Wat zij als het verafschuwde spektakel van hedendaags activisme beschouwen, maakt hen erg van streek, omdat het vooral een stilzwijgende poging is, een aanzet, tot het construeren van een nieuwe kaart… en als de Columbus-adepten van talloze tafelgesprekken dergelijke bewegingen zouden ondersteunen, is dat een afspiegeling van hun gebrekkige, oude systemen.

Wie wil nu geloven dat de kaarten die ze hun hele leven hebben gebruikt (en die hun ouders gebruikten) systematisch slecht in kaart zijn gebracht? Als je dat eenmaal accepteert, accepteer je ook de niet geheel onberispelijke, postkoloniale mythologie van ‘hard, hard en nog eens hard werken, de regels respecteren, zorgen dat je kinderen dokter of advocaat worden zodat hun succes op jou zal afstralen en je misschien zelfs kunt rentenieren in Florida. Als je eenmaal bedenkt dat jouw concept van de geschiedenis jou wel eens zou hebben kunnen beschadigd, betekent dat de erkenning, met een statuesk ongemak, dat je je niet lekker voelt – en hebt gevoelt – onder de verheven blik van een paar afgodsbeelden hier en daar.

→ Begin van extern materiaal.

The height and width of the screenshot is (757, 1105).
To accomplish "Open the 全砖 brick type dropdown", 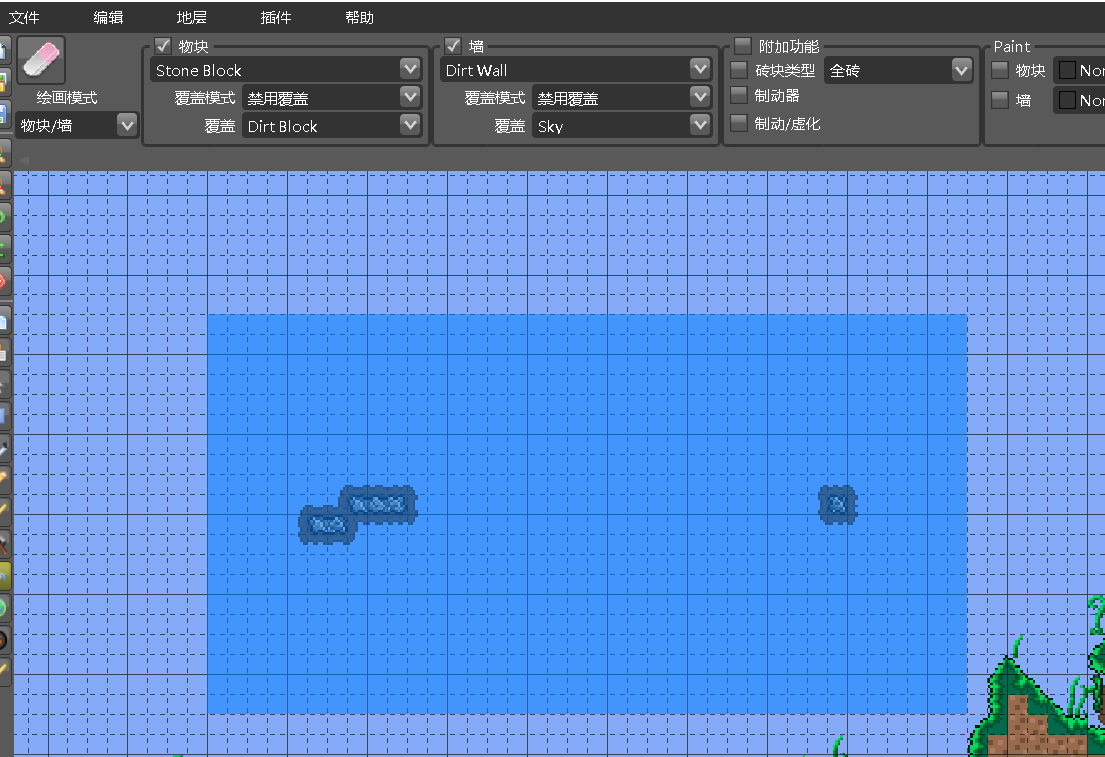I will tap(961, 70).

Christopher Columbus beloonde zijn mannen met jonge seksslavinnen. In zijn eigen woorden: ‘Vrouwen brengen net als boerderijen makkelijk honderd castellanos op, en veel handelaren zijn op zoek naar meisjes; die van negen tot tien zijn nu in trek.’

Zo wordt het ingebeelde, hondkoppige, nutteloos gevleugelde, half-mens, half-monster uit de afgelegen gebieden van het imperium een nuttig handelsartikel in handen van de veroveraar: als arbeider, als gedwongen plaatselijke gids voor toeristen, als dons om met geweld in door te dringen. Velen van ons zeggen ook dat dit de prijs is van onze geschiedenis: niet alleen om haar te kennen, maar ook om hoge, stenen beeldjes te maken waarmee zijn strafblad wordt gearchiveerd. Voor mij zou het voldoende zijn om in dit of enig ander tijdperk geen beelden van een kapitalistische verkrachter te behouden. Voor anderen rechtvaardigen de uitkomsten de gebroken botten en rivieren van bloed – en voor alle duidelijkheid, ik val die anderen niet lastig. Ik denk alleen na over wat zij, naar eigen zeggen, als historisch beschouwen.

Terwijl deze discussie voortduurt, worden in 2020 op ons eiland kleuters vermoord in drive-by shootings. Tieners worden dood geslagen in verlaten huizen. Vrouwen en kinderen en mannen sterven door huiselijk geweld. Jonge jongens worden uit hun huizen gesleept en met een PVC-buis geslagen totdat hun organen opzwellen als rotte vruchten. Wij, de meesten van ons, doen een mengeling van het beste wat we kunnen en het absolute minimum dat nodig is om te overleven. De verkiezingskoorts begint zijn knokkelkoortsdragende muskietenlied te zingen.

Christopher Columbus, nog steeds op zijn sokkel, kijkt toe.